First, there is no question that we are witnessing today the same hysteria witnessed in the infamous Salem witch trials which occurred in colonial Massachusetts between 1692 and 1693. More than 200 people were accused of practicing witchcraft—the Devil’s magic—and 20 were executed. 

Eventually, common sense and common decency returned to the colony which admitted the trials were a mistake and compensated the families of those convicted. 

Still, the trials stand as stark witness that societies can become so infected by paranoia that a mob-mentality supercedes justice and innocent people are swept up in the hysteria to become victims of horrific injustice themselves.

Second, the Catholic Church, for all of its history, has been a target, the subject of cruel persecution at the hands of those who would silence its voice.

In most cases, attacks perpetrated against the Church were based upon false allegations or accusations of bias, hypocrisy or intolerance.

But now, enemies of the Church have hit upon crimes proven to have been committed by Clerics against minors.  

These enemies have used the fact of these crimes to swell their ranks and stirred the fires anti-Catholic discrimination into a frenzied hysteria that has reached the halls of legislatures and politicians eager and willing to enact laws clearly in contradiction to the principles of Common Law in their zeal to destabilize and destroy the Church.

When Archbishop Wilson became aware of Father Fletcher’s abuse, then-Father Wilson was in his first year of Priesthood.  He said nothing about what he was told by alleged-victims and, in one case, by a parent.

The very idea that a Priest would abuse a child was so far beyond the scope of belief, then-Father Wilson was most totally perplexed about what he should do.

With no evidence other than the allegation of the child and parent, should he risk ruining the reputation of a brother-Priest?  Should he report such an allegation to his Pastor or Bishop?

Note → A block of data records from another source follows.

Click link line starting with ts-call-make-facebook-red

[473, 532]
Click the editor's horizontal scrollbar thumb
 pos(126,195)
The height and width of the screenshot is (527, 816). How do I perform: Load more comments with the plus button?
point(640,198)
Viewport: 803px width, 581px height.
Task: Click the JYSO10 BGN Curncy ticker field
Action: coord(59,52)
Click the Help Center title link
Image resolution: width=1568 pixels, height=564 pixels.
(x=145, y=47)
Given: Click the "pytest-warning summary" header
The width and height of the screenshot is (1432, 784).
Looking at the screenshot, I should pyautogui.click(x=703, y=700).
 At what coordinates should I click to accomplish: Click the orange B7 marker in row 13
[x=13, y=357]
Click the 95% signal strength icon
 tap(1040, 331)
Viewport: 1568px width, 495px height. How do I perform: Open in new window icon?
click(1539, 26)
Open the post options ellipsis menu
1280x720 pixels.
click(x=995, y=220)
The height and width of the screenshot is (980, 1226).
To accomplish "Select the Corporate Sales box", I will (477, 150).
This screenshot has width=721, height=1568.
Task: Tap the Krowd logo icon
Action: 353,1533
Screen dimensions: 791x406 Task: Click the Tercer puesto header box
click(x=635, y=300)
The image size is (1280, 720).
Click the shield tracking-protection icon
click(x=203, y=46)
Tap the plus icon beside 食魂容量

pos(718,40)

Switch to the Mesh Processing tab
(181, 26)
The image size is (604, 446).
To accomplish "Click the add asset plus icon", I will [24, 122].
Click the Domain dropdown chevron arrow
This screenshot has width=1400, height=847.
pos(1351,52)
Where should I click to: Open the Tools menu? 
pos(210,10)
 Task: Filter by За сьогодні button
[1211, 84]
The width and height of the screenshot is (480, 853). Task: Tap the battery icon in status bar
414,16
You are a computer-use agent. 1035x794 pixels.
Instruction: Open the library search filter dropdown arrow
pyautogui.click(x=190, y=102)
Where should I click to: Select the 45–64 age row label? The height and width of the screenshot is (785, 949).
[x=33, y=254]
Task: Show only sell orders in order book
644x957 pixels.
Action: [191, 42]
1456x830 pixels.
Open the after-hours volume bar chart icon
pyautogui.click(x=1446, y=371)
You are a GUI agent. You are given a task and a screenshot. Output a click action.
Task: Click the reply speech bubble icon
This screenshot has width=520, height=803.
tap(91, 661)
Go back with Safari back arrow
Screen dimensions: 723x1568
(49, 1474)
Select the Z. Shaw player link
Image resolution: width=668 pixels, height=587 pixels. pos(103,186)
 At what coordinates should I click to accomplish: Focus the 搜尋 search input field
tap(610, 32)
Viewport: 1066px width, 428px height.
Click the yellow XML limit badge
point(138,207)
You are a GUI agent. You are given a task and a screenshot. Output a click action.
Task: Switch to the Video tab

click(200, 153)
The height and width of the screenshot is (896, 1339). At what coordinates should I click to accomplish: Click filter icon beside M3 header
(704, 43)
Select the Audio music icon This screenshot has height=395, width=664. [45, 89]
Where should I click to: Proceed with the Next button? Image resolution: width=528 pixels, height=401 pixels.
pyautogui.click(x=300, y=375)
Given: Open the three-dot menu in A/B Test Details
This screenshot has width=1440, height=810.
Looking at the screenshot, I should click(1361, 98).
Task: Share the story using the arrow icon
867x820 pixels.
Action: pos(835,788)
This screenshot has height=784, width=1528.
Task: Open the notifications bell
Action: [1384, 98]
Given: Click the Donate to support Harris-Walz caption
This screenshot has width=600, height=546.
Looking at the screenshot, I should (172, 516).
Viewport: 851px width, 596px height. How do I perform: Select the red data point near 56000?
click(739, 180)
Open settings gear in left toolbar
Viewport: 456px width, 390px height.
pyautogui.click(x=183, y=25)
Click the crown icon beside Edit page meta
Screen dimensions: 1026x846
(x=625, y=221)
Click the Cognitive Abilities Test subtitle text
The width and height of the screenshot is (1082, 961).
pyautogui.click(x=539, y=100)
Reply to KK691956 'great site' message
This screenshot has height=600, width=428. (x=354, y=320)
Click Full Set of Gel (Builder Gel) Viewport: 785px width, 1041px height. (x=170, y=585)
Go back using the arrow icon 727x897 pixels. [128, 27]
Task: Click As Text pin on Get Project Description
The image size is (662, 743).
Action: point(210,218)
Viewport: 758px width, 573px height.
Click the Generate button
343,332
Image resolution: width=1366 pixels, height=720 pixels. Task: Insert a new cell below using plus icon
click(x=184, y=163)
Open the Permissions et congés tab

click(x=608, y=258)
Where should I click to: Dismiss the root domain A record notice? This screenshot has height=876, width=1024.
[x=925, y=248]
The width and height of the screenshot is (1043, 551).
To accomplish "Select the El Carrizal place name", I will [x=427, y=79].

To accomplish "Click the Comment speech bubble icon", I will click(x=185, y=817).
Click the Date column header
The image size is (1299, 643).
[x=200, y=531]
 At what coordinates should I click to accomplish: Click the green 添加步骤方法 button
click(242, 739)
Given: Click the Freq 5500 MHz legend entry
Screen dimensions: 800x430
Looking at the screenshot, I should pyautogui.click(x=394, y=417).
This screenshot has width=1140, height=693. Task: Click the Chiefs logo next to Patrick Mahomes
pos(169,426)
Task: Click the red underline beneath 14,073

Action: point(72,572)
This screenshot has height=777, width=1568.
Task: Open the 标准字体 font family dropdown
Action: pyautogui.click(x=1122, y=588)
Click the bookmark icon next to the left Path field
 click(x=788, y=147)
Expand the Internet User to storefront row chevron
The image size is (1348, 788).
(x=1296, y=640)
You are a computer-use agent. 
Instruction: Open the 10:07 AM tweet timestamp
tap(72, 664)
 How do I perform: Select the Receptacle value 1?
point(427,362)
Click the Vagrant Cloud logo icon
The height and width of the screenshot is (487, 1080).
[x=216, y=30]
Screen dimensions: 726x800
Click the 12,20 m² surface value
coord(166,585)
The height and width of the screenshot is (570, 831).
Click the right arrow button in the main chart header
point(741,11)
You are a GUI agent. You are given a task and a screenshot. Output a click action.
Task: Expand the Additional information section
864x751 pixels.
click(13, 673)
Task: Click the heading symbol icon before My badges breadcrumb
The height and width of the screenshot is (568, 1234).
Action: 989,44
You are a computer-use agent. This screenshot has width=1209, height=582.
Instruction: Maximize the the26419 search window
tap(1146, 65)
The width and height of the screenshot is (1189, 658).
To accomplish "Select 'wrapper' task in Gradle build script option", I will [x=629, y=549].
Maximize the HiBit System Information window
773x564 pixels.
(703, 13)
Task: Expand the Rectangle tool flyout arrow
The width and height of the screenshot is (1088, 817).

There were no guidelines, no laws, to provide then-Father Wilson with some direction in which he should proceed.

So, he kept silent.

Now, almost a half-century later, society renders judgment and finds this man, this Archbishop, guilty of a crime against mandatory reporting laws that never existed when then-Father Wilson became aware of these allegations.

This is a terrible miscarriage of justice.

Decent human beings will recognize that the lessons of the Salem witch trials have been forgotten and the same injustices are being visited upon innocent people on account of the same paranoia and hysteria which gripped the early-American colony.

Shame on Australia, its government and people for allowing this travesty of justice to prevail.